Mini-tablets are small tablets averaging 1.5-3mm in diameter that can be filled into capsules, compressed into bigger tablets or loaded into sachets or stick packs. They not only provide flexible dosing (by simply increasing the number of mini-tabs) and sustained/timed release options with coating but are easy to swallow, can be effectively taste-masked and allow different incompatible APIs to be formulated into a single dosage form. If APIs are unstable in liquid forms, mini-tablets can also be reconstituted and dosed as a suspension.

Modified feeding bottles allow delivery of medication while the baby drinks its formula. Dose-sipping technology, which consists of a specially designed straw, enables the delivery of a single dose of small-sized pellets.

Specialised Expertise is Often Required

The choice of formulation type for paediatric patients is often dictated by the physiochemical properties and the taste of the active drug substance, along with the intended dose for different age groups. Each formulation must be appropriate for the child in terms of dose, convenience and acceptability to ensure compliance.
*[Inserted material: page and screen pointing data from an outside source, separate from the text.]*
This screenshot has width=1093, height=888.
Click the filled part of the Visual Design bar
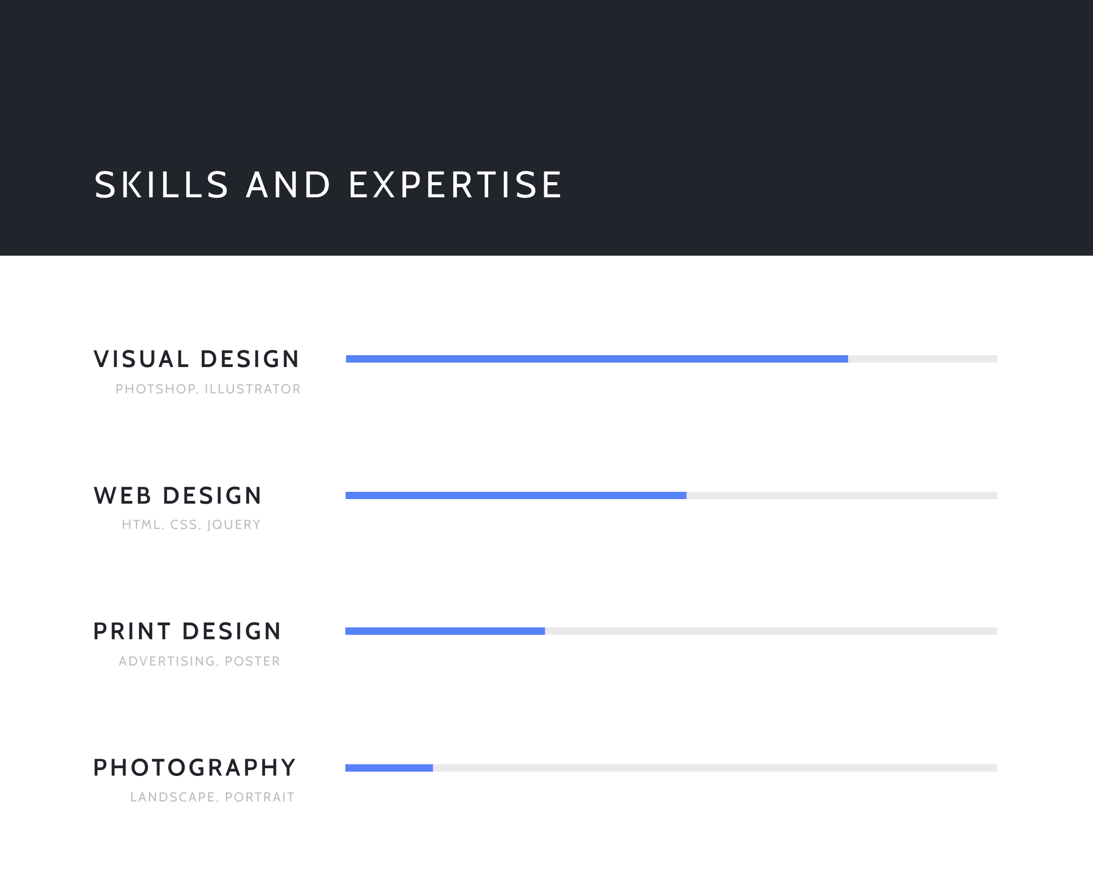pyautogui.click(x=597, y=359)
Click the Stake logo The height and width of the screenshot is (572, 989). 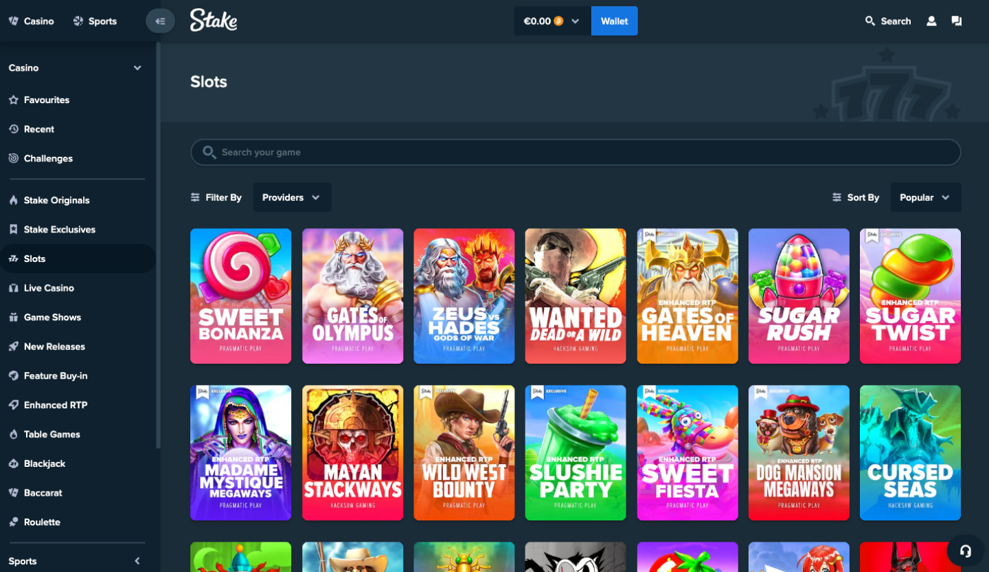213,21
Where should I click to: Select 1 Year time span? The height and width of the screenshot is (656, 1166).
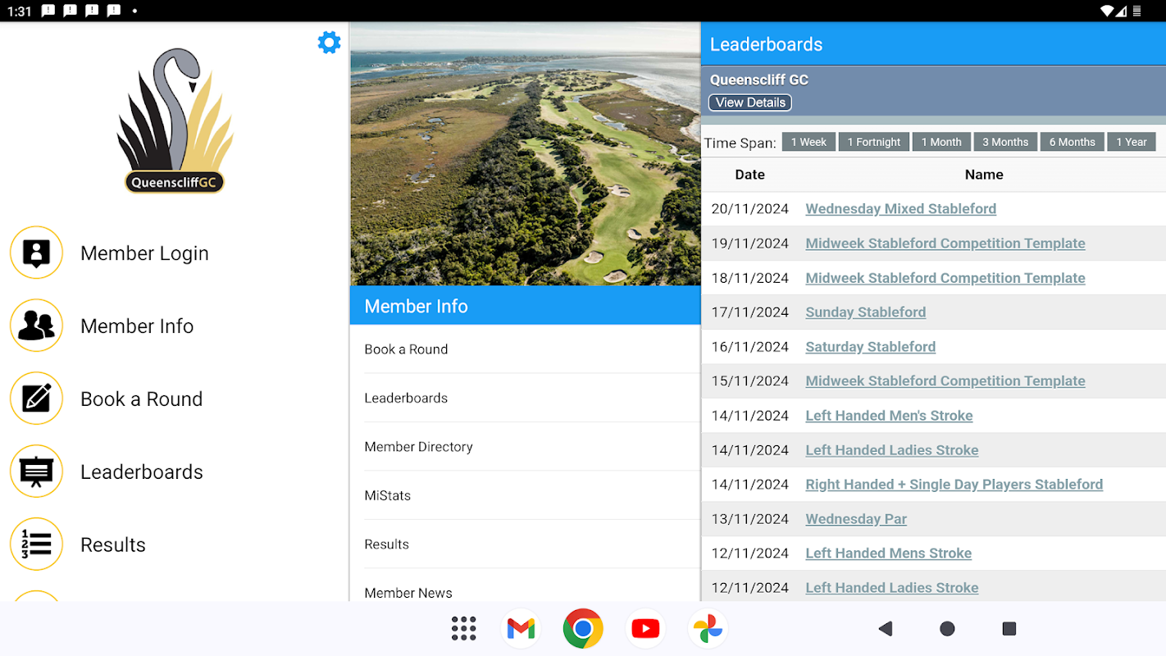[x=1131, y=142]
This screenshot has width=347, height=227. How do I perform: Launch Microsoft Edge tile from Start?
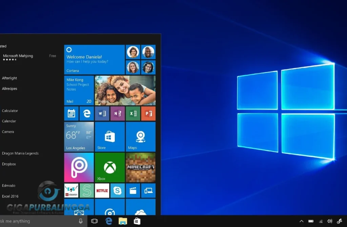point(86,113)
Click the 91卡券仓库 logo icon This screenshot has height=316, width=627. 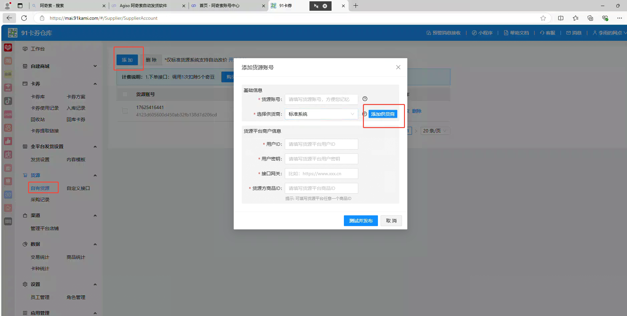12,32
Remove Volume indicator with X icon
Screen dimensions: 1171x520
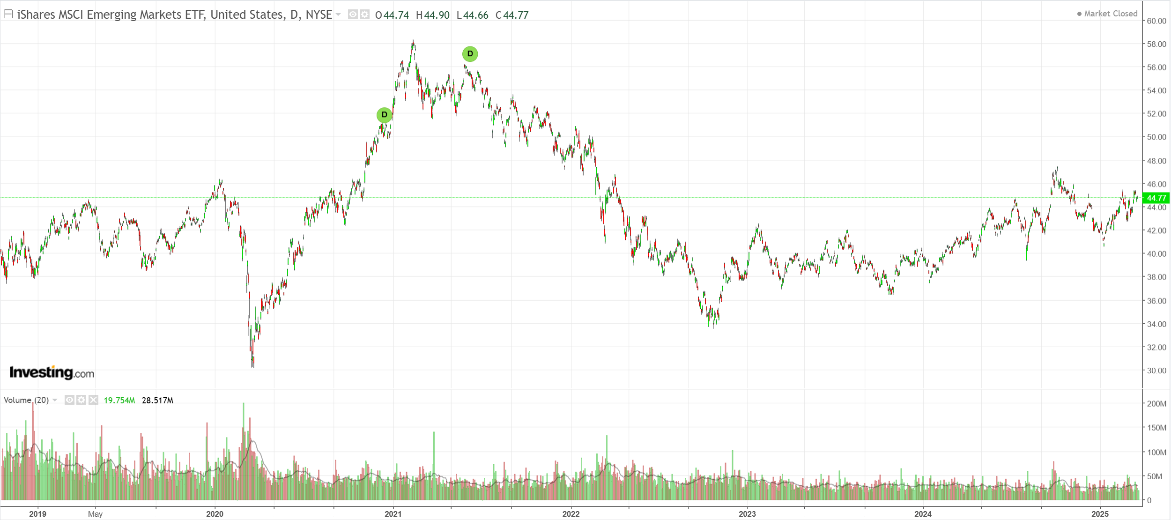coord(93,400)
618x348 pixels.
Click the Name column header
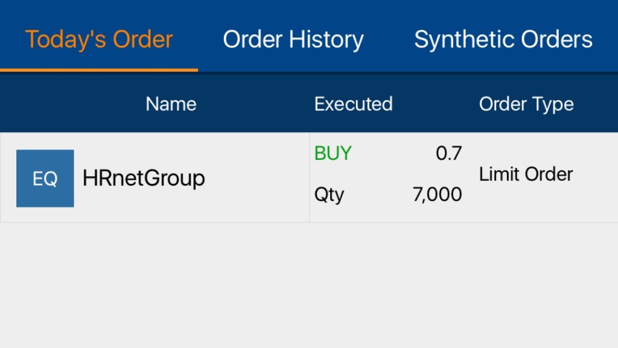pyautogui.click(x=171, y=104)
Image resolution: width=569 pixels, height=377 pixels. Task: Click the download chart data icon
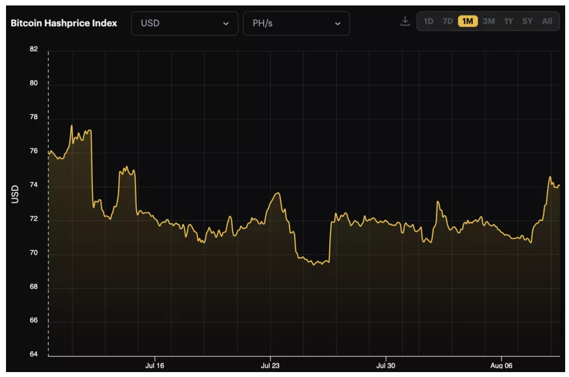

Expertise in the wide range of possible oral dosage forms is essential for ensuring the most age-appropriate, efficacious and cost-effective option is selected for any given API. Collaboration with contract development and manufacturing organisations with long-term experience and demonstrated success developing and producing right-sized dosage forms tailored for children from infants to teens at clinical to commercial scale can provide competitive advantage, reduce time to launch and ensure market success.